▶ _TASK STATEMENT_:
Lay out the material as a numbered list, starting with the line that contains "Where should I click to: Click the Foursome" and running through the end of the material, with blank lines dropped. Leave the pictures out of the answer.

▶ _STORED RECORDS_:
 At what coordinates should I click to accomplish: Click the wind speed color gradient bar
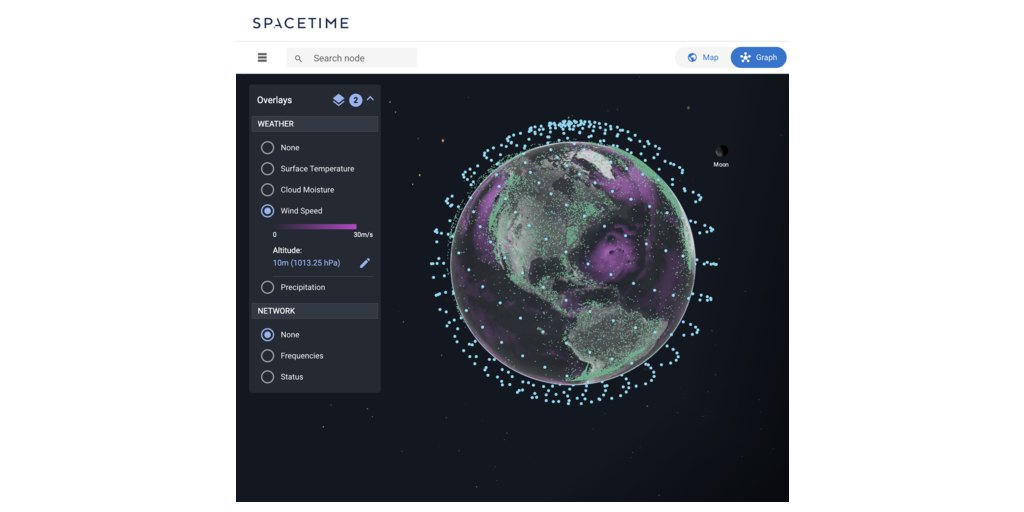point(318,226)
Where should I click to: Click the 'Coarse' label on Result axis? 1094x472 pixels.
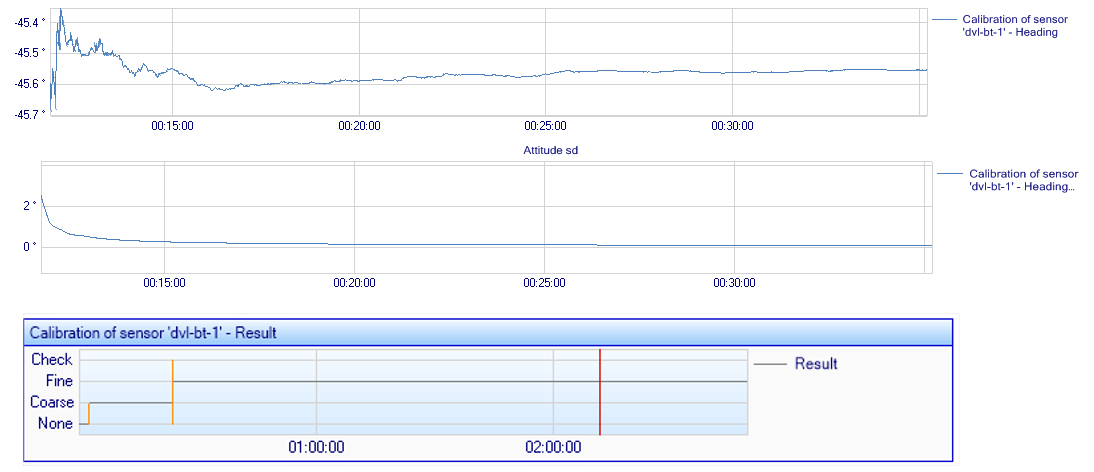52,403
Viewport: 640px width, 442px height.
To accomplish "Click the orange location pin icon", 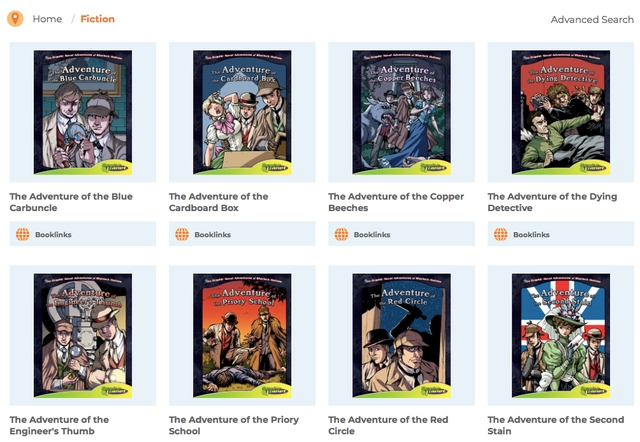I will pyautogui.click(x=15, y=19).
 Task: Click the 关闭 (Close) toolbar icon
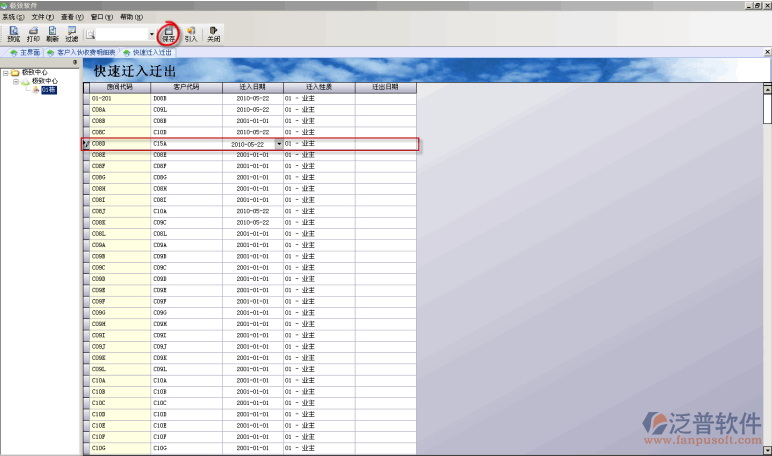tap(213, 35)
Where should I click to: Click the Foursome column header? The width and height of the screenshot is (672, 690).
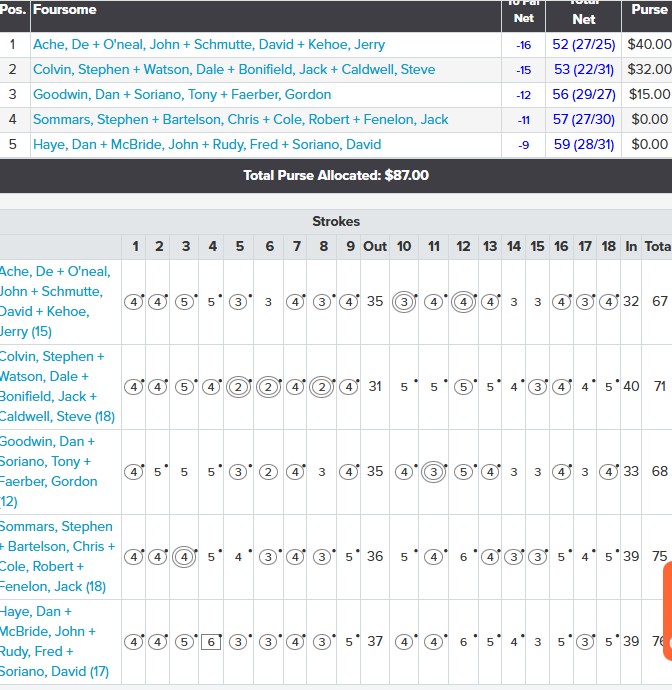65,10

▶ _SOLUTION TO THE PROBLEM_:
1. Where should I click to: Click the Foursome column header? The width and height of the screenshot is (672, 690).
2. 65,10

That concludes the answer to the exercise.